------ Given records ------

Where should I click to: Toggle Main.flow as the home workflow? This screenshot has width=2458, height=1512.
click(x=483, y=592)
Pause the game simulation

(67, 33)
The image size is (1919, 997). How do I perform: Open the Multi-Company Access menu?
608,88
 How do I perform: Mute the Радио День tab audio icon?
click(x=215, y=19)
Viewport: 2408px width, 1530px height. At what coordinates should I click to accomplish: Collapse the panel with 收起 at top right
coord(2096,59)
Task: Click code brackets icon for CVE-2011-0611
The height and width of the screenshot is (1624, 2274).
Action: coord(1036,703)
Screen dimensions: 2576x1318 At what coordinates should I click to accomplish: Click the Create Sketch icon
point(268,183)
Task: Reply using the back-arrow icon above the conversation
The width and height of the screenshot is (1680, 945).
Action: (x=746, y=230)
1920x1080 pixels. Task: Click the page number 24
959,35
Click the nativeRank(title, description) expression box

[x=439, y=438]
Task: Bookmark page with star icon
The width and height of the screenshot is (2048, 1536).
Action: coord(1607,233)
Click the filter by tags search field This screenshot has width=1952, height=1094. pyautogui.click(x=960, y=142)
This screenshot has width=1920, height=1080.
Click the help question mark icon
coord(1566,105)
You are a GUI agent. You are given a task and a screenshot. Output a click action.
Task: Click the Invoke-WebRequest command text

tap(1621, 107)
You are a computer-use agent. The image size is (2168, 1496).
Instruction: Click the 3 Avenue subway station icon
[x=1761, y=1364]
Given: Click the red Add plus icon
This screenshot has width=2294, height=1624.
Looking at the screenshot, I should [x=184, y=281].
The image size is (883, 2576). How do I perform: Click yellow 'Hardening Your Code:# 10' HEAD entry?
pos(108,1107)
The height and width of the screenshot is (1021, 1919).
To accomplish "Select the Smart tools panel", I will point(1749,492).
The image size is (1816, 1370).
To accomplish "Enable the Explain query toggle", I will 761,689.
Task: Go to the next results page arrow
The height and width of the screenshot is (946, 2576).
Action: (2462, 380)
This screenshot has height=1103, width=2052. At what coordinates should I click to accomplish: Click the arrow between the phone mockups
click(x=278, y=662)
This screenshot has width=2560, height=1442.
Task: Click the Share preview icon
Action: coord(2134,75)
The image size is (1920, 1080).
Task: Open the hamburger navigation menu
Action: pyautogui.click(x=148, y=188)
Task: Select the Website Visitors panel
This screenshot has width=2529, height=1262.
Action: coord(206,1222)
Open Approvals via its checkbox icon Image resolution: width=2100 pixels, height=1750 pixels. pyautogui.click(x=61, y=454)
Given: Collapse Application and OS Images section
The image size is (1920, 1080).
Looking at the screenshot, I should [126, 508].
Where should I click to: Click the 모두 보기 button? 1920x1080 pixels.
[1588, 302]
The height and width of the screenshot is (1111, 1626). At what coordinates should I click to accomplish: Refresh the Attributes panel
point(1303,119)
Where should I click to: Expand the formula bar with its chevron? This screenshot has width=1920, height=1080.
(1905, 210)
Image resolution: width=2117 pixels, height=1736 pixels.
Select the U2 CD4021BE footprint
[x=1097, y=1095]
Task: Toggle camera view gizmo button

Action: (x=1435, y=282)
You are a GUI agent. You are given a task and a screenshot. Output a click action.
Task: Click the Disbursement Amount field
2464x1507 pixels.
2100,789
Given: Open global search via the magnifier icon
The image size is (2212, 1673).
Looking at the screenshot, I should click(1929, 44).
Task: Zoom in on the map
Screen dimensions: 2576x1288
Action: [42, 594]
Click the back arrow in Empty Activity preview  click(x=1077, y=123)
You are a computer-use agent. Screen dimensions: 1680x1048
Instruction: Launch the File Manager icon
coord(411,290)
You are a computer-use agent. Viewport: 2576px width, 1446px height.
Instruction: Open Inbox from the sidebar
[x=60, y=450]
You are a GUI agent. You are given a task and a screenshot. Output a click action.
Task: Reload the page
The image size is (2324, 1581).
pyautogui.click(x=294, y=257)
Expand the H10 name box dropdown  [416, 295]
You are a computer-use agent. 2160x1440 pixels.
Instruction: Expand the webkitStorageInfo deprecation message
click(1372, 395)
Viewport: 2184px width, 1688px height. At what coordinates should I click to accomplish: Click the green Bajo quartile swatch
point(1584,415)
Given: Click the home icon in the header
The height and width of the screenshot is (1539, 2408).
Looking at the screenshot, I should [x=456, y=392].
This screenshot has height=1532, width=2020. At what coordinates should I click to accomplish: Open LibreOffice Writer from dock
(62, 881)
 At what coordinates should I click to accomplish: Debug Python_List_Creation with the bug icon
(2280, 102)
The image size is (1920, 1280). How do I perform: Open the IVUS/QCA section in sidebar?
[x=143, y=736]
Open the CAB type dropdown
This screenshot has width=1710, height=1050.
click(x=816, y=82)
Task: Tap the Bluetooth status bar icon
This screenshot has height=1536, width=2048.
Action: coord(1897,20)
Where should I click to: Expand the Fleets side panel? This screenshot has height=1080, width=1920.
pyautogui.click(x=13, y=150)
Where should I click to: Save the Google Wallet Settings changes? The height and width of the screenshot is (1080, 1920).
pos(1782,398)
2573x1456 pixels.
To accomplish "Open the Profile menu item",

------

▶ Work request
Please give an exact copy of the entries above, from the line with "Task: Toggle camera view gizmo button" down to the line with "You are a computer-use agent. 2160x1440", inclusive, and nothing else.

▶ Output of the exercise
Task: Toggle camera view gizmo button

Action: (x=1435, y=282)
You are a GUI agent. You are given a task and a screenshot. Output a click action.
Task: Click the Disbursement Amount field
2464x1507 pixels.
2100,789
Given: Open global search via the magnifier icon
The image size is (2212, 1673).
Looking at the screenshot, I should click(1929, 44).
Task: Zoom in on the map
Screen dimensions: 2576x1288
Action: [42, 594]
Click the back arrow in Empty Activity preview  click(x=1077, y=123)
You are a computer-use agent. Screen dimensions: 1680x1048
Instruction: Launch the File Manager icon
coord(411,290)
You are a computer-use agent. Viewport: 2576px width, 1446px height.
Instruction: Open Inbox from the sidebar
[x=60, y=450]
You are a GUI agent. You are given a task and a screenshot. Output a click action.
Task: Reload the page
The image size is (2324, 1581).
pyautogui.click(x=294, y=257)
Expand the H10 name box dropdown  [416, 295]
You are a computer-use agent. 2160x1440 pixels.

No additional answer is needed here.